### BRIEF
Which lines in the listing below contain the word "image", with case counting? Copy each of those lines.

### DATA SHOWN
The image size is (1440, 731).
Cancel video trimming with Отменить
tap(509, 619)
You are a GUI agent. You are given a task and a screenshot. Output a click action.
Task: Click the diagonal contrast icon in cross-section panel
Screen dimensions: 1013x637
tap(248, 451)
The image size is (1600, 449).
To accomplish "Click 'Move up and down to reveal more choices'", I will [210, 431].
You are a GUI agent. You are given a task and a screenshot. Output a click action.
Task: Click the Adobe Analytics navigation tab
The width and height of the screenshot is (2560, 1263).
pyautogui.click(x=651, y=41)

### COMPLETED TASK
The image size is (1440, 731).
The image size is (1600, 449).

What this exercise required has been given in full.